Material for the task »
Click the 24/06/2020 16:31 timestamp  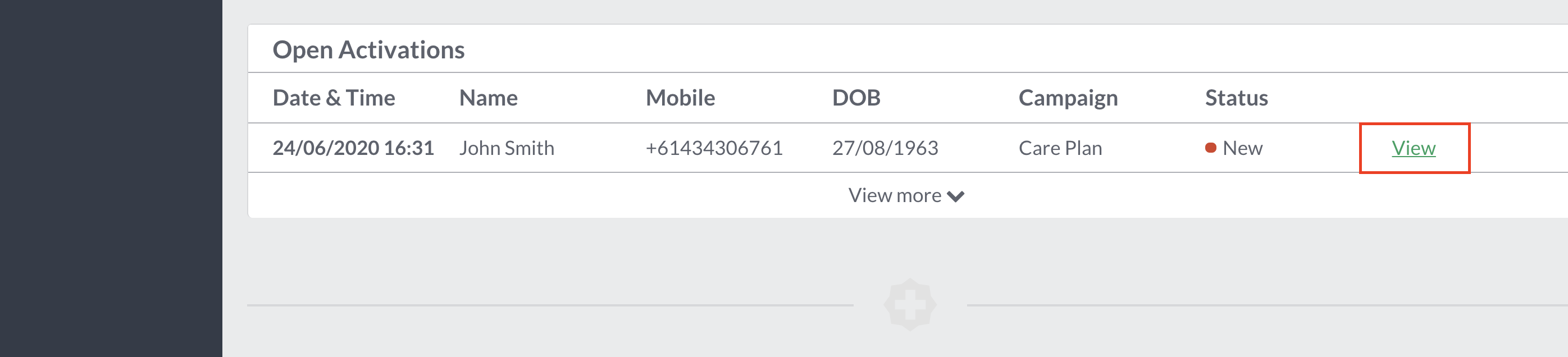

...

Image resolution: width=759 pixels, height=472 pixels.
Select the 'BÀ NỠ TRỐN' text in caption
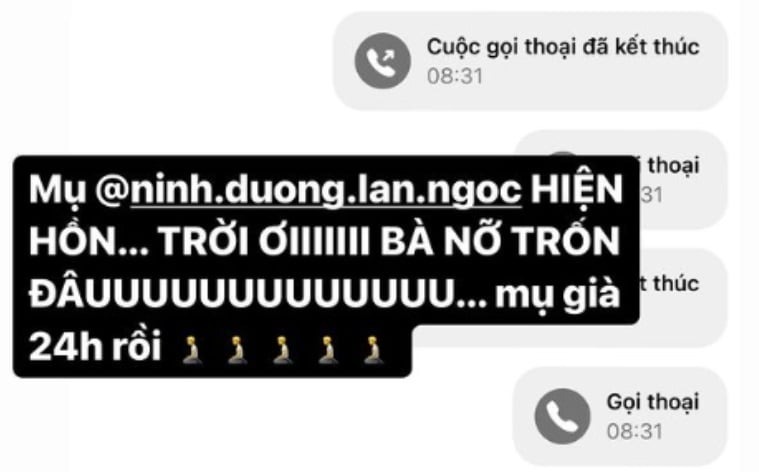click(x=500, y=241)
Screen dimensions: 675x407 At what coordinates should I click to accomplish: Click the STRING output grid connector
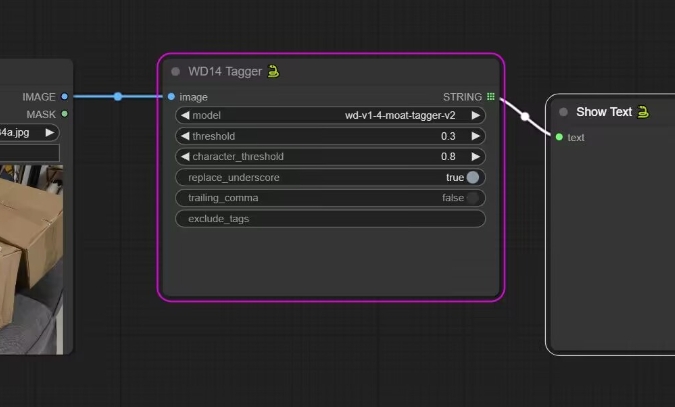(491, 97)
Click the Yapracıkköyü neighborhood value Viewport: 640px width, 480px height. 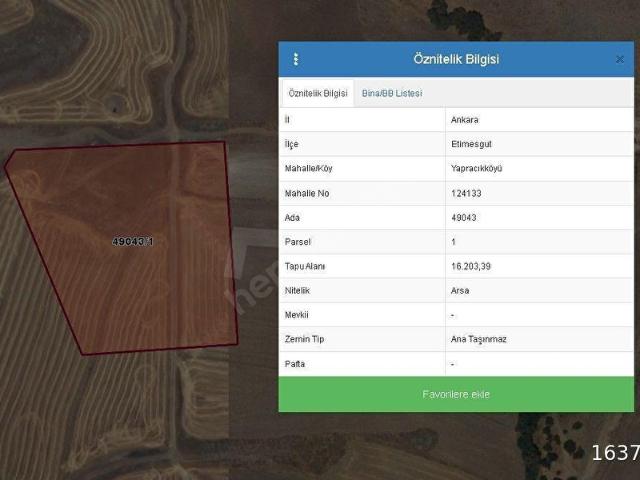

Requirement »
Starting with the line above that holds "Screen dimensions: 675x407", restate each line word for word up to and including the line that holds "Click the Yapracıkköyü". Drop the pictures.

Output of the task »
Screen dimensions: 675x407 At what coordinates should I click to accomplish: Click the STRING output grid connector
(491, 97)
Click the Yapracıkköyü neighborhood value Viewport: 640px width, 480px height. 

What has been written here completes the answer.